BEGIN Passage given

[Zvbc32e] Integrating Zvbc32e specification into the vector-crypto chapter

nibrunie · nibrunie · commit 211146359a47 · 2025-11-09T11:00:55.000-08:00
This changes introduces a new extension, dubbed Zvbc32e, which extends the instructions defined in Zvbc (vclmul.v[x,v] and vclmulh.v[x,v]) to support SEW 8, 16 or 32.
It was developped in the context of a fast track supported by RVIA Cryptography SIG and was submitted after Zvbc had been ratified.
diff --git a/src/vector-crypto.adoc b/src/vector-crypto.adoc
@@ -302,13 +302,14 @@ all other `SEW` values are _reserved_.
 | Instructions
 | Required SEW
 
-| vaes*          | 32
-| Zvknha: vsha2* | 32
-| Zvknhb: vsha2* | 32 or 64
-| vclmul[h]      | 64
-| vg*            | 32
-| vsm3*          | 32
-| vsm4*          | 32
+| vaes*               | 32
+| Zvknha: vsha2*      | 32
+| Zvknhb: vsha2*      | 32 or 64
+| vclmul[h] (Zvbc)    | 64
+| vclmul[h] (Zvbc32e) | 8, 16, 32
+| vg*                 | 32
+| vsm3*               | 32
+| vsm4*               | 32
 
 
 |===
@@ -490,14 +491,14 @@ Note: If `Zve32x` is supported then `Zvkb` or `Zvbb` provide support for EEW of
 
 
 All _cryptography-specific_ instructions defined in this Vector Crypto specification (i.e., those
-in <<zvkned>>, <<zvknh,Zvknh[ab]>>, <<Zvkg>>, <<Zvksed>> and <<zvksh>> but _not_ <<zvbb>>,<<zvkb>>, or <<zvbc>>) shall
+in <<zvkned>>, <<zvknh,Zvknh[ab]>>, <<Zvkg>>, <<Zvksed>> and <<zvksh>> but _not_ <<zvbb>>, <<zvkb>>, <<zvbc>> or <<zvbc,Zvbc32e>>) shall
 be executed with data-independent execution latency as defined in the
 <<#crypto_scalar_instructions,RISC-V Scalar Cryptography Extensions specification>>.
 It is important to note that the Vector Crypto instructions are independent of the
 implementation of the `Zkt` extension and do not require that `Zkt` is implemented.
 
 This specification includes a <<Zvkt>> extension that, when implemented, requires certain vector instructions
-(including <<zvbb>>, <<zvkb>>, and <<zvbc>>) to be executed with data-independent execution latency.
+(including <<zvbb>>, <<zvkb>>, <<zvbc,Zvbc>> and <<zvbc,Zvbc32e>>) to be executed with data-independent execution latency.
 
 Detection of individual cryptography extensions uses the
 unified software-based RISC-V discovery method.

END Passage given

### The problem
Copy the section of the Zvbc32e commit that begins with the words "It was developped" and ends with "values are _reserved_.", keeping it identical to the original.

BEGIN Given information

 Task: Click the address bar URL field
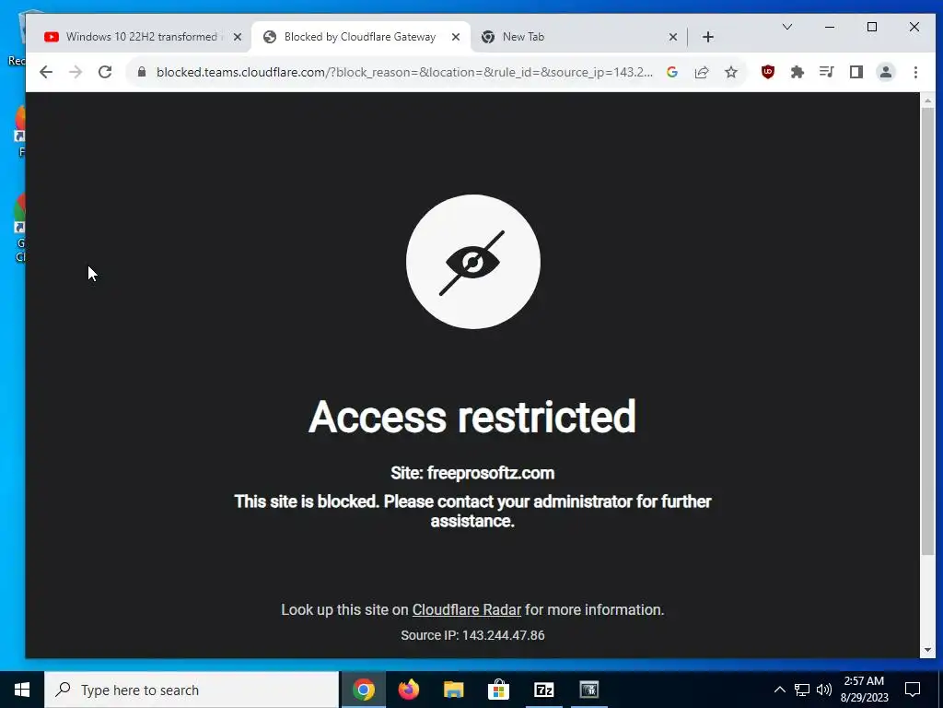click(404, 72)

END Given information

### Exercise result
It was developped in the context of a fast track supported by RVIA Cryptography SIG and was submitted after Zvbc had been ratified.
diff --git a/src/vector-crypto.adoc b/src/vector-crypto.adoc
@@ -302,13 +302,14 @@ all other `SEW` values are _reserved_.